=== Action item ===
Where a line contains "The image size is (495, 563).", start there and write out that line and each one after it, word for word, through the final line of the entries; add nothing else.

=== Provided material ===
*** Block opens ***

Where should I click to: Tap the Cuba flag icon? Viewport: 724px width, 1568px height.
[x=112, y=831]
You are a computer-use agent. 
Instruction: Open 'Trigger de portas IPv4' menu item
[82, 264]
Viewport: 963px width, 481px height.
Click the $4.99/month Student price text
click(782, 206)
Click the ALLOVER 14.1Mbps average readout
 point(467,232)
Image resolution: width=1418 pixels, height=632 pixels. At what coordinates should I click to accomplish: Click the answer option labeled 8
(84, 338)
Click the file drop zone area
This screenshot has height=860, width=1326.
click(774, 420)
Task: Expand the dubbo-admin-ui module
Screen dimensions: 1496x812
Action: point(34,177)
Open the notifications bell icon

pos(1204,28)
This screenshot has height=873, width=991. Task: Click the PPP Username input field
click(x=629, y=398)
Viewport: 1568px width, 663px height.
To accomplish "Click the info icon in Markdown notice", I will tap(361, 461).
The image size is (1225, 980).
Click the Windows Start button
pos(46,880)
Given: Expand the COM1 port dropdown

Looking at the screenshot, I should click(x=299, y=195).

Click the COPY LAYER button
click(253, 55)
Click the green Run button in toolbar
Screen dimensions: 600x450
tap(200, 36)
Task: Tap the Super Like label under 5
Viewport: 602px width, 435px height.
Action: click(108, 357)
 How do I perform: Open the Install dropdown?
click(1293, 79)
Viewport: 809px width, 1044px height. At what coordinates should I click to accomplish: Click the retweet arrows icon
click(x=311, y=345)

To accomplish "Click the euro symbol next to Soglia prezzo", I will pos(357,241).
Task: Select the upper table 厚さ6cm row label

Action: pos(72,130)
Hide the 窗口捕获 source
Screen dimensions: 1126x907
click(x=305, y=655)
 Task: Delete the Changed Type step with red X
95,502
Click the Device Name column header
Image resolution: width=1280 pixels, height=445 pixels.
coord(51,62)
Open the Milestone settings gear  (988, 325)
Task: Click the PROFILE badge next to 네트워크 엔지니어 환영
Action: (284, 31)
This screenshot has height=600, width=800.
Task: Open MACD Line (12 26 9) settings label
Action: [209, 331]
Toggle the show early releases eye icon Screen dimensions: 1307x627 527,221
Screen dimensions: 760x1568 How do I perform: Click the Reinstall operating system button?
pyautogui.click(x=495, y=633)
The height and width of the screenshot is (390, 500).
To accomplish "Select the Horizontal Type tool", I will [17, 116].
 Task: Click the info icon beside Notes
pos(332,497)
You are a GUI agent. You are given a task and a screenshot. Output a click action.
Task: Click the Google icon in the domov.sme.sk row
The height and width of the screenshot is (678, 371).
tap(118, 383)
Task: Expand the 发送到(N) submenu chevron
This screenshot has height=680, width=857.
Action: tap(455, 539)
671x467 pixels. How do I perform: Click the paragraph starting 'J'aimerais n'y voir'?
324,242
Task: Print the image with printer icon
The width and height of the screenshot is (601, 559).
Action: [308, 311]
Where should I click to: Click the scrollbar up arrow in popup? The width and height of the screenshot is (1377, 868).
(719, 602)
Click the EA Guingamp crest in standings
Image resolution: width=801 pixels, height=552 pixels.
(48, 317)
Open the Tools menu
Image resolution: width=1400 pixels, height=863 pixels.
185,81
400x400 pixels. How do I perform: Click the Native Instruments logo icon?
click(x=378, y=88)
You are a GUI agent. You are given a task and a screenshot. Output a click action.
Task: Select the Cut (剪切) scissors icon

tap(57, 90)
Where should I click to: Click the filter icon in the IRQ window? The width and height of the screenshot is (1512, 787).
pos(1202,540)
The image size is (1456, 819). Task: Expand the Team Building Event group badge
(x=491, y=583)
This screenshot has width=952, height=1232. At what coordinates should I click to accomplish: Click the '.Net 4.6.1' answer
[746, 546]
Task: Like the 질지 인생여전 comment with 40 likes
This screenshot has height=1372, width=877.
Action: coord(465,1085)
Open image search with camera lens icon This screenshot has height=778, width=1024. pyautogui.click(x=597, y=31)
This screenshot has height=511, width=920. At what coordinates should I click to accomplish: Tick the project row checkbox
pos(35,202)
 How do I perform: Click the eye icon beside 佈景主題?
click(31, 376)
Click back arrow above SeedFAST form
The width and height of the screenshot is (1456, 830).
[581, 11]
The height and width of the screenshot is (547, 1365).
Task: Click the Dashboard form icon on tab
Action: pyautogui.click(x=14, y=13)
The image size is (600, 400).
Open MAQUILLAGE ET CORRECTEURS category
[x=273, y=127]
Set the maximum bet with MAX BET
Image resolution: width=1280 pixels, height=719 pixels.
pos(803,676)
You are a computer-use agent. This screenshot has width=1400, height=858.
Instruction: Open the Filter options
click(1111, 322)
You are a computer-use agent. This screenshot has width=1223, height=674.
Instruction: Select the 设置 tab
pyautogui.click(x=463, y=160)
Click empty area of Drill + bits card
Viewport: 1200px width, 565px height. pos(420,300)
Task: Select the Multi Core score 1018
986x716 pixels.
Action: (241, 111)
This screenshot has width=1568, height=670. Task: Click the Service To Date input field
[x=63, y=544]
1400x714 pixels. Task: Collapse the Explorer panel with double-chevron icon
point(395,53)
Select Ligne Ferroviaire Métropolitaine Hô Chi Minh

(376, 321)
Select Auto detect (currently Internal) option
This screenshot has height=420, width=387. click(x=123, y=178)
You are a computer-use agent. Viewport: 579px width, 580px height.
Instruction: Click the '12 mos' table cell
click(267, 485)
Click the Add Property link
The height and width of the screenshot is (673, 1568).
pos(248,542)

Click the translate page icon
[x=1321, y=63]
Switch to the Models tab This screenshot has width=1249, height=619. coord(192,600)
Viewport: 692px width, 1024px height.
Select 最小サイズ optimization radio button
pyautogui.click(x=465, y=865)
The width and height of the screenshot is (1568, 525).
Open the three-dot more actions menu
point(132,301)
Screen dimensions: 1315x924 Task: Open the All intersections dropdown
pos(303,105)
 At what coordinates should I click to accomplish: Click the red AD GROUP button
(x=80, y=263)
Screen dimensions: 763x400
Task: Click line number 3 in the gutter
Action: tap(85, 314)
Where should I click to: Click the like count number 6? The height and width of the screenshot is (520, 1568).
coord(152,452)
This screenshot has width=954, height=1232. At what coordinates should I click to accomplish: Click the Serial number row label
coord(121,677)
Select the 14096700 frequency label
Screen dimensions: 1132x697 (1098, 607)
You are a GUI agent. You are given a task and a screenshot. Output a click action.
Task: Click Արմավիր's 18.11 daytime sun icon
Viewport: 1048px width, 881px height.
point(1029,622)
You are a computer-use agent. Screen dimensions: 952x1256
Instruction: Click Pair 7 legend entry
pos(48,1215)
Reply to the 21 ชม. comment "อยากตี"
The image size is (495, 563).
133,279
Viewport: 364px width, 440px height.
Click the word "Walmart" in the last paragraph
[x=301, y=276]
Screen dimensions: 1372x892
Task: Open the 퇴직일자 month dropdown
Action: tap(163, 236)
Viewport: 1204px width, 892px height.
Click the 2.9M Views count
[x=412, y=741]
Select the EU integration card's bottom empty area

*** Block closes ***

=== Output of the exercise ===
The image size is (495, 563).
133,279
Viewport: 364px width, 440px height.
Click the word "Walmart" in the last paragraph
[x=301, y=276]
Screen dimensions: 1372x892
Task: Open the 퇴직일자 month dropdown
Action: tap(163, 236)
Viewport: 1204px width, 892px height.
Click the 2.9M Views count
[x=412, y=741]
Select the EU integration card's bottom empty area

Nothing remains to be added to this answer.